EXERCISE INSTRUCTIONS: Restate word for word only the lines from the one with "Click the first" through the end of the records; no pictures belong in the copy.

= = = =

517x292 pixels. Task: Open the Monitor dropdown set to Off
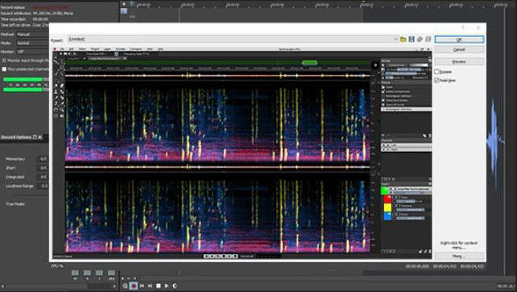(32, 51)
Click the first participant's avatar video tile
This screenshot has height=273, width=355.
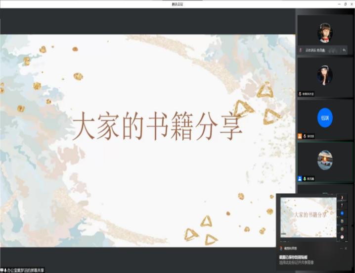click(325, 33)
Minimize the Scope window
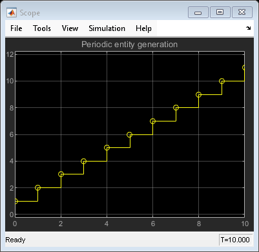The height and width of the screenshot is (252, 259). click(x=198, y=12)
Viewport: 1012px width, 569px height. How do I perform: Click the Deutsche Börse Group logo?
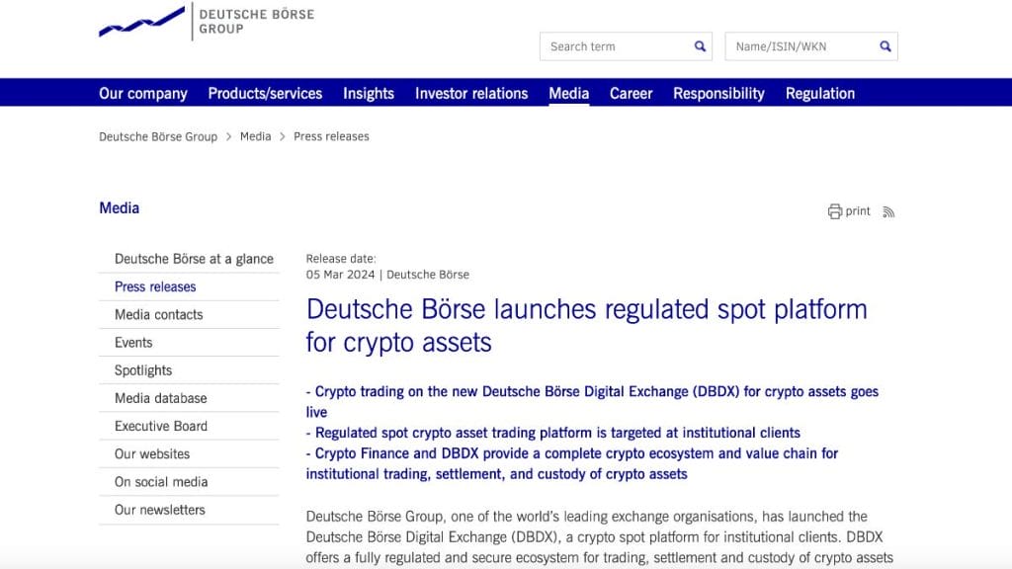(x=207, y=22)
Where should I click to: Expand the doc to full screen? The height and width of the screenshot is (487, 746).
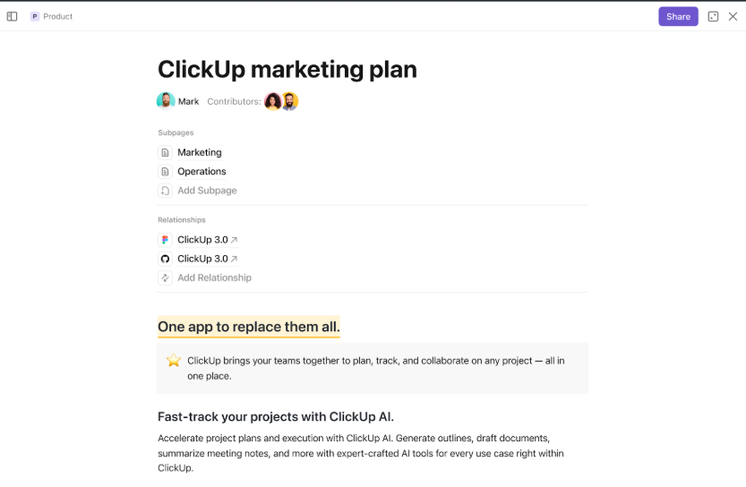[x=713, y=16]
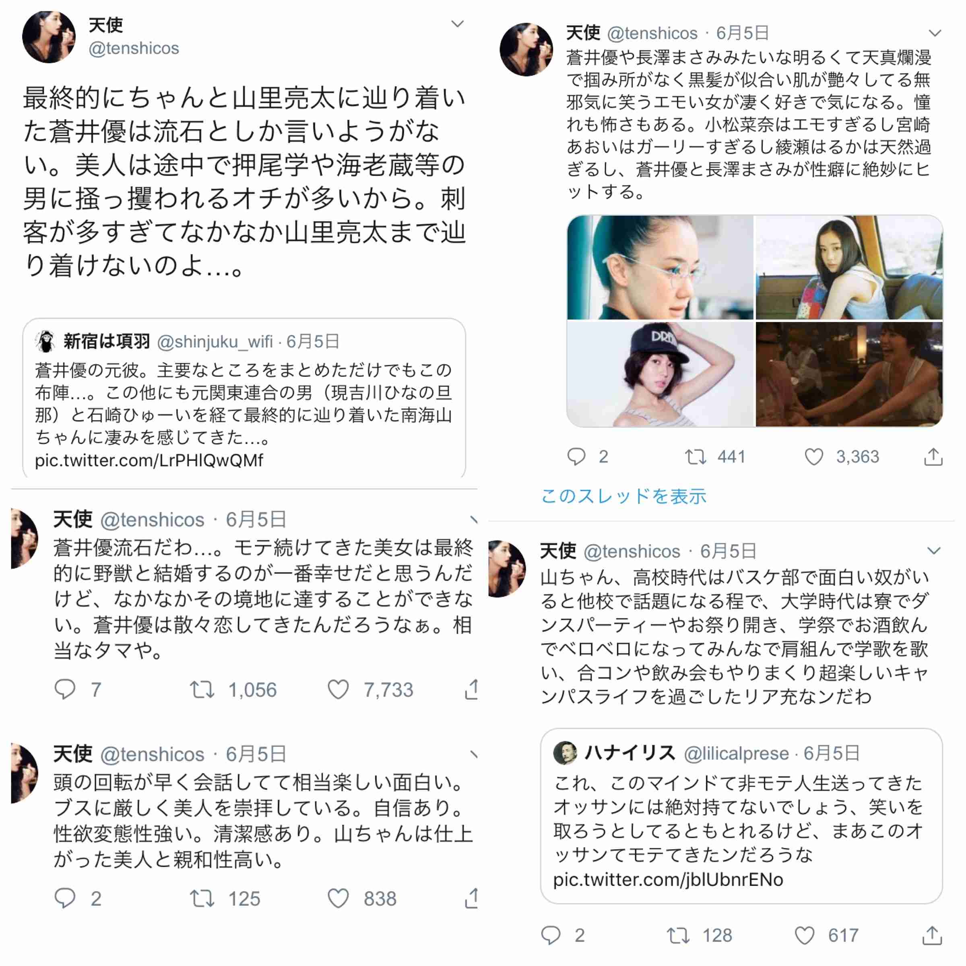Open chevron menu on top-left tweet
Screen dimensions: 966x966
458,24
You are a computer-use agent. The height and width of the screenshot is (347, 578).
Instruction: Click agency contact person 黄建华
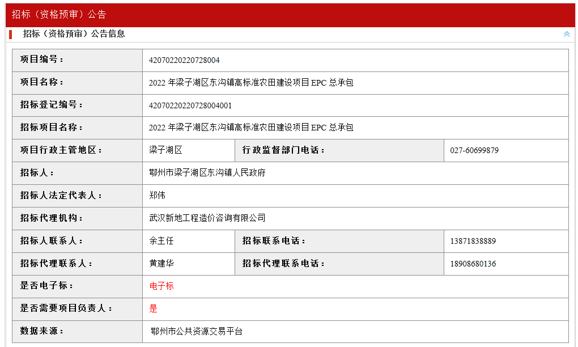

= = = =

WRITTEN SOLUTION:
Click the first participant's avatar video tile
This screenshot has height=273, width=355.
click(325, 33)
Minimize the Scope window
The height and width of the screenshot is (252, 259). click(x=198, y=12)
Viewport: 1012px width, 569px height. How do I perform: Click the Deutsche Börse Group logo?
(x=207, y=22)
Where should I click to: Expand the doc to full screen? The height and width of the screenshot is (487, 746).
[x=713, y=16]
Open chevron menu on top-left tweet
Screen dimensions: 966x966
458,24
You are a computer-use agent. The height and width of the screenshot is (347, 578).
Instruction: Click agency contact person 黄建华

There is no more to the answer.